Message 41 of 86 (405436)
06-12-2007 9:59 PM
Reply to: Message 38 by jhs
06-10-2007 2:21 PM


Re: It's official!
Mutation rate (a combination of UV-induced change and transcription error) is extremely low, c. 10 (superscript -8 to -9) - and mutation can affect any cell, not just gamets.
I didn't understand this in your paper, and I don't understand it now. When you say the "mutation rate" is "10^-8 or -9", 10^9 what? Mutations? Over what period of time, per what reference frame?
Page and Holmes' "Molecular Evolution: A Phylogenetic Approach" - a standard text in the field - says "Mutation rates are notoriously difficult to measure directly," so I wonder from what basis you're claiming this measurement. Furthermore, it cites a figure of 10^-9 synonymous substitutions (aka "neutral mutations") per base per year as a general figure for eukaryotes.

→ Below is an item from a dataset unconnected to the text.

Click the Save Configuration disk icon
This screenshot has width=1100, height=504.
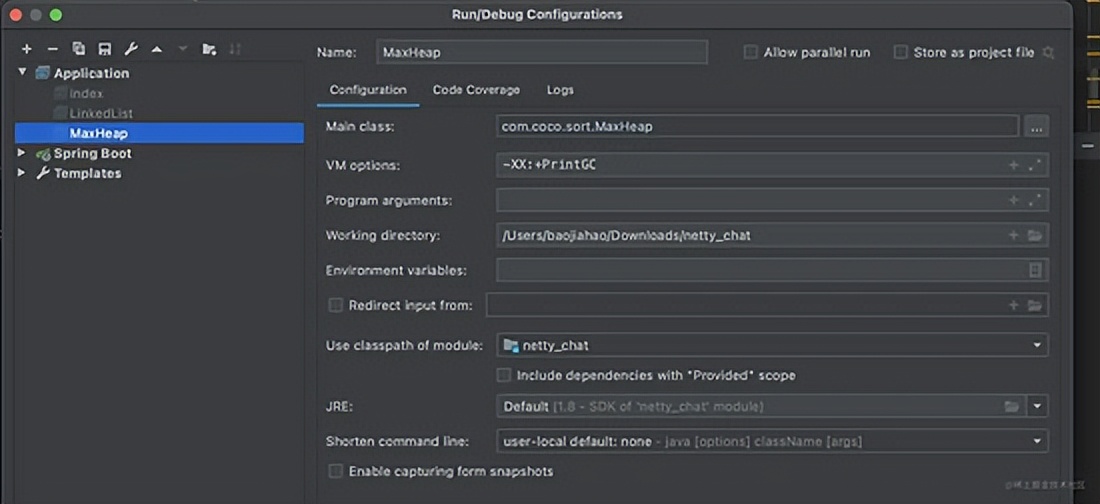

Is that the measurement you're referring to? With a human genome consisting of over 3 billion base pairs in every cell, that's between 1-4 synonymous substitutions per cell per year, which would add up to a considerable number of mutations by the time an organism is able to reproduce, even discounting somatic cell mutations. While it's been abundantly clear for a very long time now that mutation is not the primary motivator of morphological variation among individuals, it seems premature at this point to assert that mutations are so rare that they have no place in explanations of the origins of biological novelty, as you seem to be doing.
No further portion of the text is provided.